§ **Text shown**:
--- START ---

Latent Possibilities

Friday, July 29, 2005

The Chaos of God

One central feature of all encounters with God is chaos; his presence sends us into disarray. This is a thoroughly scriptural idea, supported by such narratives as that of the burning bush, Abraham's mandate to leave his homeland, Paul's blinding light, and so on. The psalms point to it again and again. Perhaps the greatest service we can offer the world, therefore, is to be witnesses to the reality that walking to the brink of chaos by the grace of God is something that can be done—even if we leave with a limp.

Lessons from The Incredibles

The DVD version of The Incredibles includes a special feature in which director Brad Bird (who also did a great animated film called The Iron Giant, starring none other than Harry Connick Jr.!) talks about how in the creation of The Incredibles there were certain parts that he had pretty well in mind, other parts for which he knew some but not all of what he wanted, and then other parts that were so complex he had only an idea of the process by which he wanted to create the sequence. This strikes me as a great metaphor for how we should go about church life. The modern tendency is to program everything to the hilt. Many times we program the life out of church, and I think this comes largely from a will to control. Having been involved in various programs at various churches, I know all too well the temptation to control how programs develop and are executed. Some parts needs to be controlled, to be sure. But other parts need breathing room to develop and grow in their own organic way. We need not fear the movement of the Spirit. Well, then again perhaps we do, but that is a fear appropriate to creatures of God, a fear worth embracing.

--- END ---

§ **Instruction**:
From the blog page above, retype verbatim the passage that opens with the words "Latent Possibilities" and closes with "with a limp.".

§ **Dataset section**:
--- START ---

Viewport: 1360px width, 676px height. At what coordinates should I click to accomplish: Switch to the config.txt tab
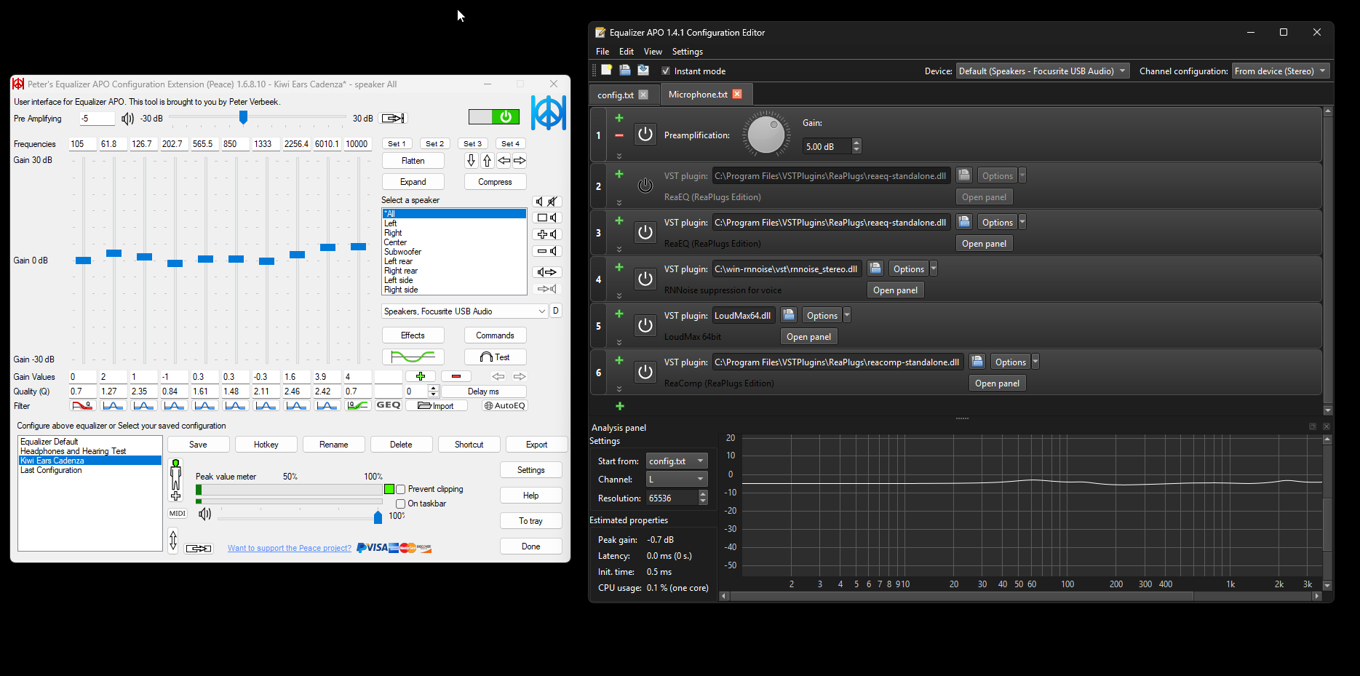coord(616,95)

--- END ---

§ **Final result**:
Latent Possibilities

Friday, July 29, 2005

The Chaos of God

One central feature of all encounters with God is chaos; his presence sends us into disarray. This is a thoroughly scriptural idea, supported by such narratives as that of the burning bush, Abraham's mandate to leave his homeland, Paul's blinding light, and so on. The psalms point to it again and again. Perhaps the greatest service we can offer the world, therefore, is to be witnesses to the reality that walking to the brink of chaos by the grace of God is something that can be done—even if we leave with a limp.